Emeritus Consultant, st Vincent’s Hospital, Darlinghurst, NSW, 2010 Tobacco Harm Reduction Adviser to the Harm Reduction Australia Board.
Comments
3 responses to “Alex Wodak. Prohibition and its discontents: who really killed Chan and Sukumaran?”
This article is premised upon a fallacy of composition. It is true that the current “war on drugs” is a failure, but that is because the major players are never targeted, only the traffickers and users. How is it that international banks like HSBC, for instance, can get caught laundering funds for Mexican, South American and middle-eastern drug cartels (not to mention al-Qaeda affiliates!) and get off with a paltry fine, when they ought by rights to be shut down and their executives jailed?
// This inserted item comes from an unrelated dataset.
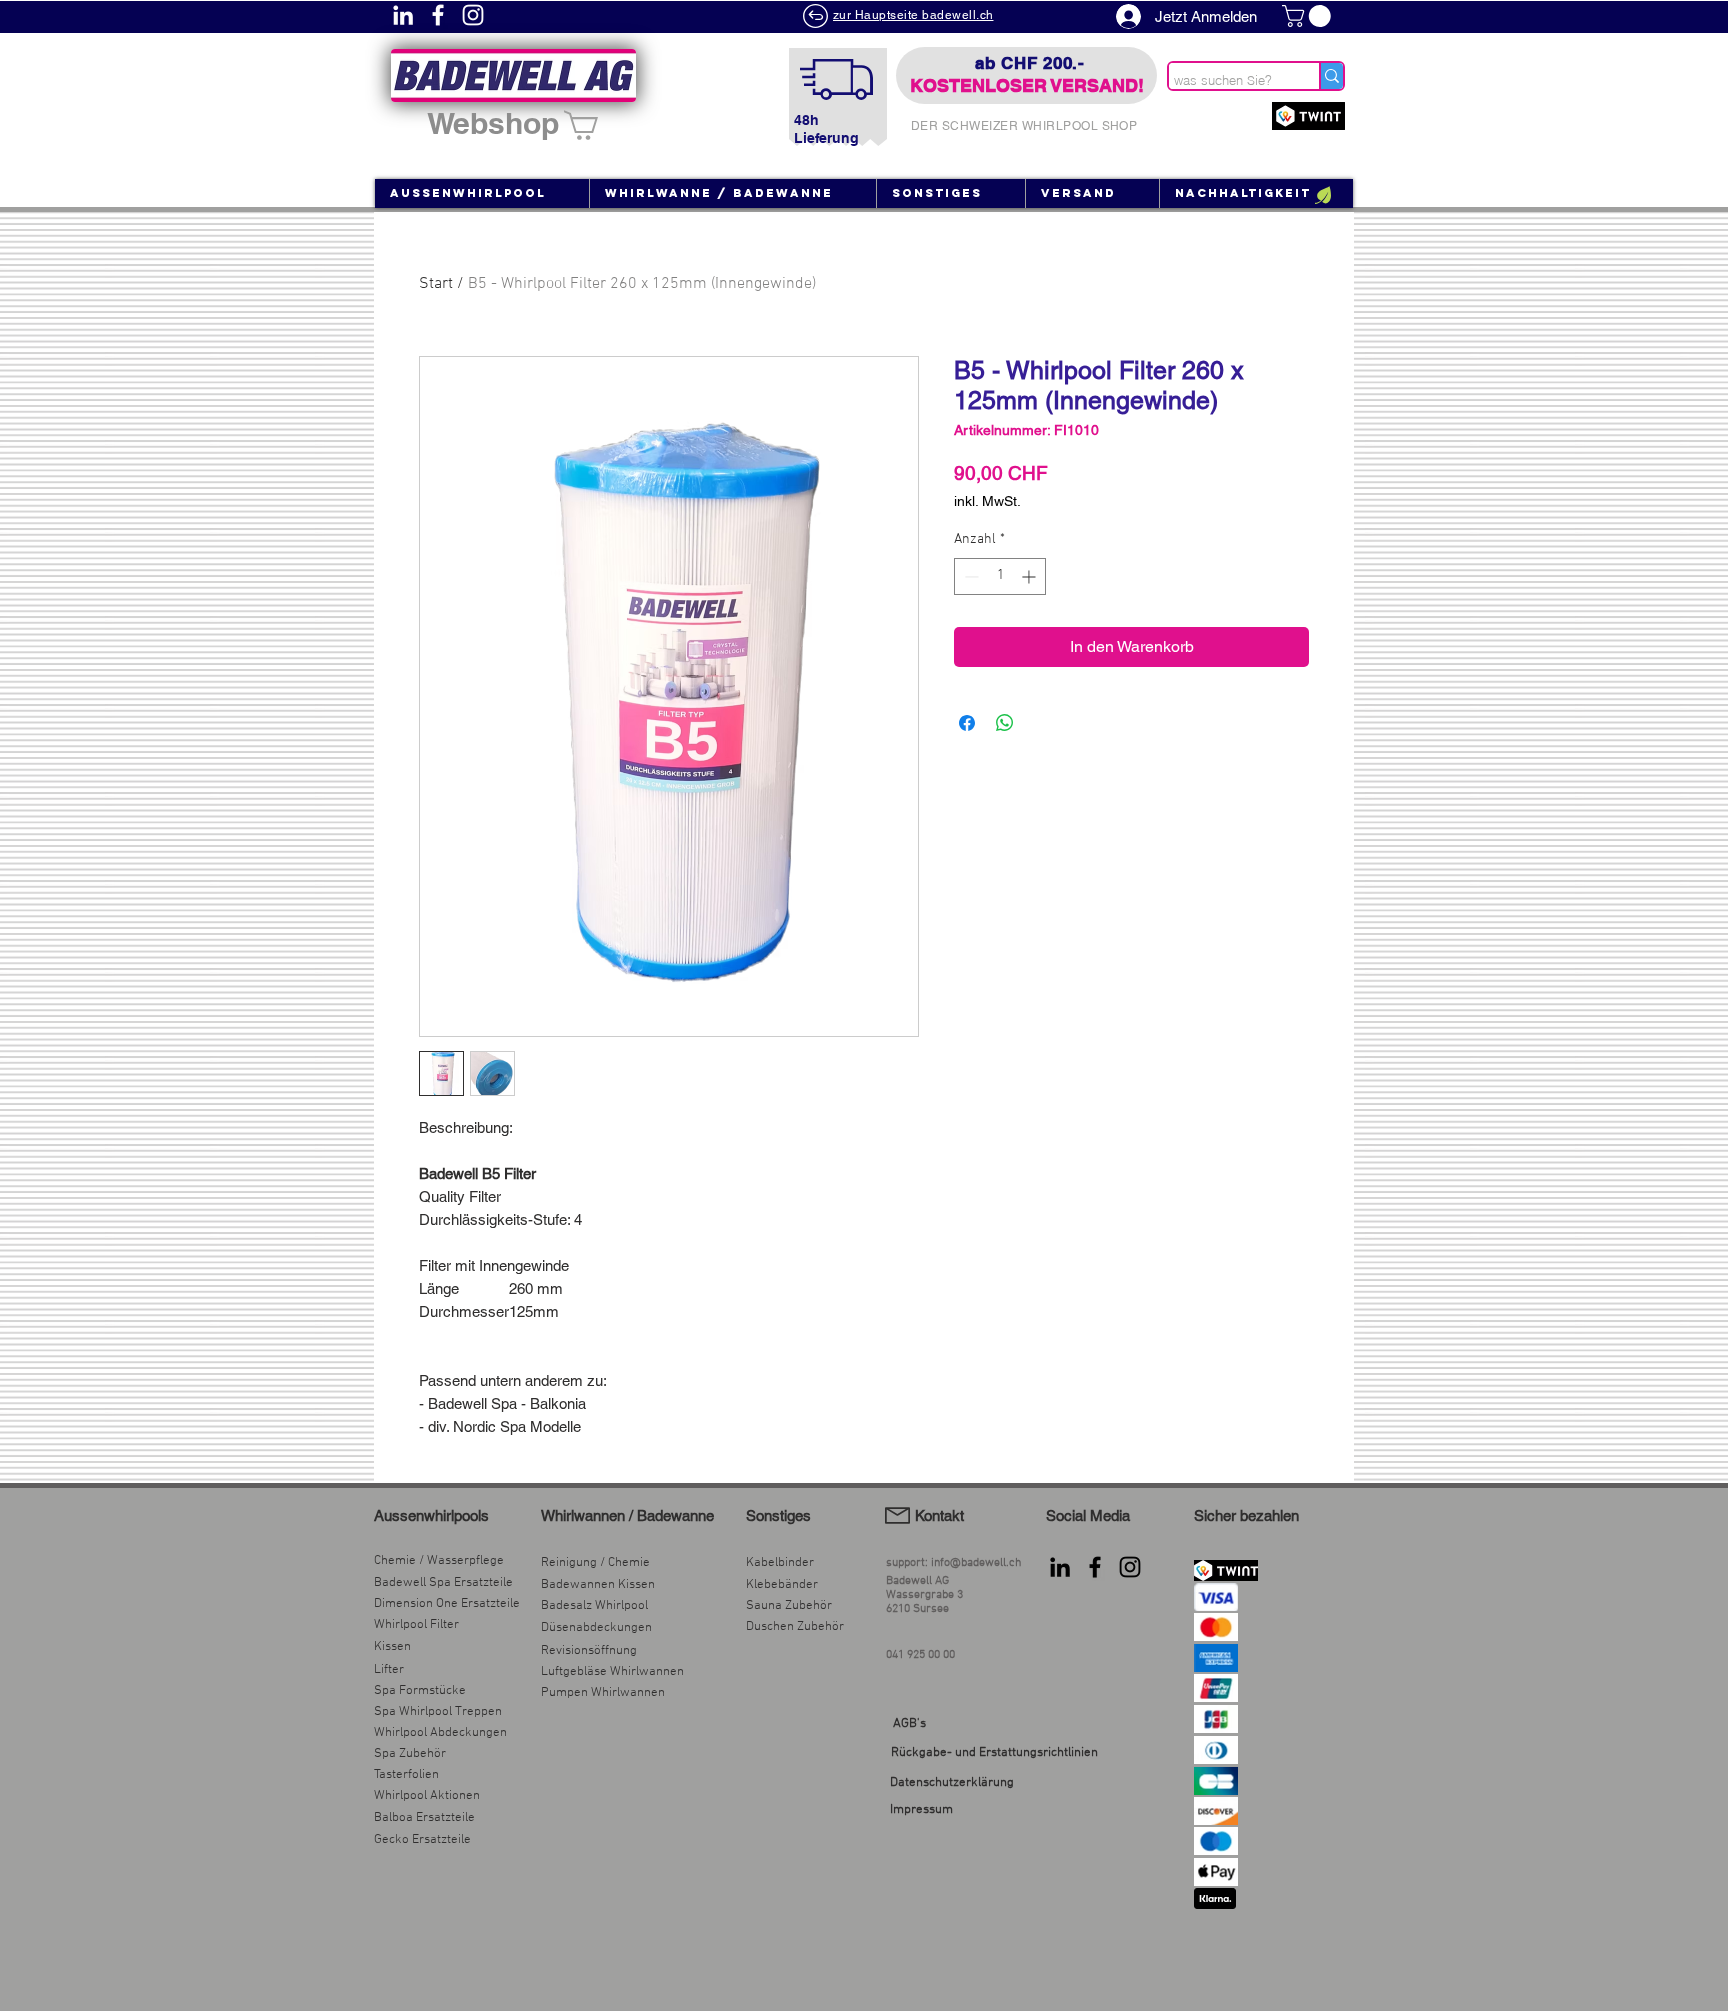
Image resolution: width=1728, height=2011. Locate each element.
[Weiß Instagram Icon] (473, 15)
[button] (1309, 16)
Why on earth have American, British and, sad to say, Australian forces in Afghanistan been protecting the opium fields (you need not take my word for it, there are plenty of photos floating around of US Marines walking foot patrols through the poppies), instead of torching them and protecting the farmers from the cartels whilst they grow much-needed food crops instead? And why is it that when Viktor Ivanov, head of the Russian Federation’s Drug Control Service (FSKN), took a workable proposal to the UN to eliminate the production and distribution of Afghan heroin and prosecute the afore-mentioned drug-money-laundering banks, Barack Obama responded by placing him on the sanctions list (thereby prohibiting any inter-agency co-operation between FSKN and the FBI, DEA etc) despite his having no possible connection to the events in Ukraine, upon which the sanctions are ostensibly premised? Answer these questions honestly and you will see why the so-called “war on drugs” has failed.
This article is a considered opinion on the problems of Drug Law Reform.
As I write this Ken Lay (former Head of Victorian Police) is saying on national radio that drugs.and “ice” in particular are out of control in our community and wreaking havoc. The War on Drugs is not working and as this article points out, it is hiding the real problems in our society like poverty, poor educational opportunities and social isolation.
“And Chan and Sukumaran weren’t really responsible because they were merely pawns of higher-level criminals who managed to evade detection. The seven mules weren’t responsible either because Chan and Sukumaran had coerced them.”
That is the most pathetic denial of personal accountability I’ve ever read.
Chan and Sukamaran were not victims. As per The Guardian:
“In just two weeks in April 2005, the syndicate was responsible for the arrest, and later the incarceration, of 17 young Australians for heroin trafficking in three countries.
Chan enlisted Sydney teenager Rachel Diaz, 17, and Chris Vo, 15, both from western Sydney, as drug couriers to smuggle $1 million worth of heroin in condoms, which they were to swallow in Hong Kong and bring back to Australia.”
http://www.dailymail.co.uk/news/article-2869230/Bali-Nine-ringleader-Andrew-Chan-mastermind-international-drug-deal-went-horribly-wrong-threatened-17-year-old-mule-Hong-Kong-jail-mouth-shut.html
Chan and Sukamaran were not unsuspecting victims, which you are trying to portray them as. They were indeed ‘responsible’ for their actions. Worse, they encouraged others who were in far more vulnerable circumstances to join their criminal syndicate, knowing they could also lose their lives.